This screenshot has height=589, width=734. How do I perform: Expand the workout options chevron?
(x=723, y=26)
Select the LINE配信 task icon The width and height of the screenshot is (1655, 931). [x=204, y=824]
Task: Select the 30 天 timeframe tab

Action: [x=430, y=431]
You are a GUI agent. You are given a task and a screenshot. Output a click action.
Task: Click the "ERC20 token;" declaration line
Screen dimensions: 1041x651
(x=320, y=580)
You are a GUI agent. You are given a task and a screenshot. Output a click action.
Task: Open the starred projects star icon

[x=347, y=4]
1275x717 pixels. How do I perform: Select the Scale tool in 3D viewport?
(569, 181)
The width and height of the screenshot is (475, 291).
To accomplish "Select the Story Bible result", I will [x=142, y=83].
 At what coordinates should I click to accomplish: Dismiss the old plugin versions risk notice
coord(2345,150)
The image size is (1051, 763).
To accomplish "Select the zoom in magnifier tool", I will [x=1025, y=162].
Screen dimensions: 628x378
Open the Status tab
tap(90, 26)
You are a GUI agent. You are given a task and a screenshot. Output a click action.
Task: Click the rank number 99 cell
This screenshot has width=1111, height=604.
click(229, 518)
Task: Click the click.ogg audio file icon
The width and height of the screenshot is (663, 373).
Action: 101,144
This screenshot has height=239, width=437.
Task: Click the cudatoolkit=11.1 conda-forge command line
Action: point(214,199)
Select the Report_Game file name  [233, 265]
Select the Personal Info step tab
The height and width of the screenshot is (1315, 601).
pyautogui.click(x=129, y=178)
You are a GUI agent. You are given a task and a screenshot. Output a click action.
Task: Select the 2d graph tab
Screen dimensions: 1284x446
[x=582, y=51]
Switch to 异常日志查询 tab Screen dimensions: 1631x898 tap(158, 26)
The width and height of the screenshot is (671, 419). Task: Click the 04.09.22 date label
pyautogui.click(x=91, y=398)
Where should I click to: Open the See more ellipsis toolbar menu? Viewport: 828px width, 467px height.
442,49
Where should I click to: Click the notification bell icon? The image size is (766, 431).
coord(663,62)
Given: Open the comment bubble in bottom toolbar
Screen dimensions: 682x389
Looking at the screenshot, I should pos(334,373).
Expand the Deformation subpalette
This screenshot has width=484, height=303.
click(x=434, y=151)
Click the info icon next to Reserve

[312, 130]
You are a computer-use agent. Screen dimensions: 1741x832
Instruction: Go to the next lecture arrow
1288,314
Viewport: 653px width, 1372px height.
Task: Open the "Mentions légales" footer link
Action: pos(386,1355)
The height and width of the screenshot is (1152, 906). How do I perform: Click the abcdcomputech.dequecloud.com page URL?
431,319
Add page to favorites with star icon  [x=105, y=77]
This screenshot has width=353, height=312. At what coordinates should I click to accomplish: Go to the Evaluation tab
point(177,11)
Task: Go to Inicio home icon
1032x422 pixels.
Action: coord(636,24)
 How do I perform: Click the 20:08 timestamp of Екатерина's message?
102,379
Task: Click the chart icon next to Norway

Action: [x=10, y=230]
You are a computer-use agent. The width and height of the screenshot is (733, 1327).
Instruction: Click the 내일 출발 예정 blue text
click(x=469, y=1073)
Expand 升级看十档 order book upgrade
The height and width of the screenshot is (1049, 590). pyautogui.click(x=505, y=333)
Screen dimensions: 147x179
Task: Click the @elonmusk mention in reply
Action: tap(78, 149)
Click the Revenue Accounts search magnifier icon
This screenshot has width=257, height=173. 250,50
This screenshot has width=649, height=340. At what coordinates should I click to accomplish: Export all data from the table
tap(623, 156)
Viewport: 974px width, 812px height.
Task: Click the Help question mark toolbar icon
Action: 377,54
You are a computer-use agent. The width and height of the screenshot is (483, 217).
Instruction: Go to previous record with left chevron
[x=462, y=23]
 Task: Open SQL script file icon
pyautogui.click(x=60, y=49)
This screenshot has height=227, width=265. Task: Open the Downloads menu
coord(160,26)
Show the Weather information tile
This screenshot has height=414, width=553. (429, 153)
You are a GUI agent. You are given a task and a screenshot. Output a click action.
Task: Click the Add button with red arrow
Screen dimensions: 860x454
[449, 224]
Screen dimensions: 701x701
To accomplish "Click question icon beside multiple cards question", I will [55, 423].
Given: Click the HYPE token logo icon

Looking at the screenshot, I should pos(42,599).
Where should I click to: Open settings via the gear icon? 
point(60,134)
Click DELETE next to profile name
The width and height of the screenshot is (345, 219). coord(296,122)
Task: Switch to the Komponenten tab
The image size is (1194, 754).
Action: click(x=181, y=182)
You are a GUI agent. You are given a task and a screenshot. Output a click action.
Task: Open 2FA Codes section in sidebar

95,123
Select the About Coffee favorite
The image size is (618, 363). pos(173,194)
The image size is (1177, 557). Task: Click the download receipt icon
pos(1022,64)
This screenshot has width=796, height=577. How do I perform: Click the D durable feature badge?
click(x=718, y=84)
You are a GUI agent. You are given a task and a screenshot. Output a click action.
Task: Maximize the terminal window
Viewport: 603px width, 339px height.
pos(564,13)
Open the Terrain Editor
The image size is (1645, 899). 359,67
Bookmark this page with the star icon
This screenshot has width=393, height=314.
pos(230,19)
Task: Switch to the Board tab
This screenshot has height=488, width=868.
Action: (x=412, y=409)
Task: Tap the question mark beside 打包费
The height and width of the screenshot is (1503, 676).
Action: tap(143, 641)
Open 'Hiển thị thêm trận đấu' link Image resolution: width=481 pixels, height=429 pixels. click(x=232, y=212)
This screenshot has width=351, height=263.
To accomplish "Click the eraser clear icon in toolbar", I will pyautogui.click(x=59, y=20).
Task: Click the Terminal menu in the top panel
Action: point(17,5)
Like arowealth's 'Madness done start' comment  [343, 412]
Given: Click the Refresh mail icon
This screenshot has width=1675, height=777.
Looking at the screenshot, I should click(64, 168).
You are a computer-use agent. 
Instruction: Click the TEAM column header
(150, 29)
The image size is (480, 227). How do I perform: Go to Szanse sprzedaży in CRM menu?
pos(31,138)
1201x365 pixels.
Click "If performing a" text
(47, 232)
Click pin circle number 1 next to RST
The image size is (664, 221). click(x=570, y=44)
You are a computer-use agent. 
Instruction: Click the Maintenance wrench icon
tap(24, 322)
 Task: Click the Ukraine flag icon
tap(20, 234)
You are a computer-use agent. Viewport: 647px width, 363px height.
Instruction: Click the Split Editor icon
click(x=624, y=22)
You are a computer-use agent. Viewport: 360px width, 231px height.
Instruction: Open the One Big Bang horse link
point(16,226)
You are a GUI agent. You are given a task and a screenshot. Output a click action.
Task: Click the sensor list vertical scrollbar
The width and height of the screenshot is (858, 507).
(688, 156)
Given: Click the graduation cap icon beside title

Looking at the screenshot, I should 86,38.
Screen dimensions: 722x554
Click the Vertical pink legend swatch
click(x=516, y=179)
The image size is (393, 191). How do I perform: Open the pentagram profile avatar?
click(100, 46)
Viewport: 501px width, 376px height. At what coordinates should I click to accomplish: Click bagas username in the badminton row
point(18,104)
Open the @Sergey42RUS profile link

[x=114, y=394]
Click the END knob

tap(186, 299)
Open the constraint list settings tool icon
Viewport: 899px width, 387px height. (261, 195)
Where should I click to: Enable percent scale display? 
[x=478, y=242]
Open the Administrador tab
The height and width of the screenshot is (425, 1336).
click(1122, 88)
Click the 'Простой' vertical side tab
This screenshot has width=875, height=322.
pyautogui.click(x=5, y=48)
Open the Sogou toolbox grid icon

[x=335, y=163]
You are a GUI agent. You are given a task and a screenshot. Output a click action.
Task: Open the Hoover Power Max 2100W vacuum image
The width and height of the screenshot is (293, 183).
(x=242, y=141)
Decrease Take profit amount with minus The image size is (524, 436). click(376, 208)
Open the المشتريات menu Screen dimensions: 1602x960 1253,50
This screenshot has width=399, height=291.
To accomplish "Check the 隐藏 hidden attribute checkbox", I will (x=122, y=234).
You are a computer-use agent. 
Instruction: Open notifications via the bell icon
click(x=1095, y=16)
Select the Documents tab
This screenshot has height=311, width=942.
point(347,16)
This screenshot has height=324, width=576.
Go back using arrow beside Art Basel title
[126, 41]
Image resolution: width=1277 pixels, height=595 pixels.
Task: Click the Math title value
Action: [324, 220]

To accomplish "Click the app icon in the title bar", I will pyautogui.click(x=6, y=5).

---

- _REQUIRED WORK_: Please give back exactly the lines of the listing above that run from the one containing "Instruction: Click the Split Editor icon" through the one containing "Screen dimensions: 722x554", and only those.

- _ANSWER SPACE_:
Instruction: Click the Split Editor icon
click(x=624, y=22)
You are a computer-use agent. Viewport: 360px width, 231px height.
Instruction: Open the One Big Bang horse link
point(16,226)
You are a GUI agent. You are given a task and a screenshot. Output a click action.
Task: Click the sensor list vertical scrollbar
The width and height of the screenshot is (858, 507).
(688, 156)
Given: Click the graduation cap icon beside title

Looking at the screenshot, I should 86,38.
Screen dimensions: 722x554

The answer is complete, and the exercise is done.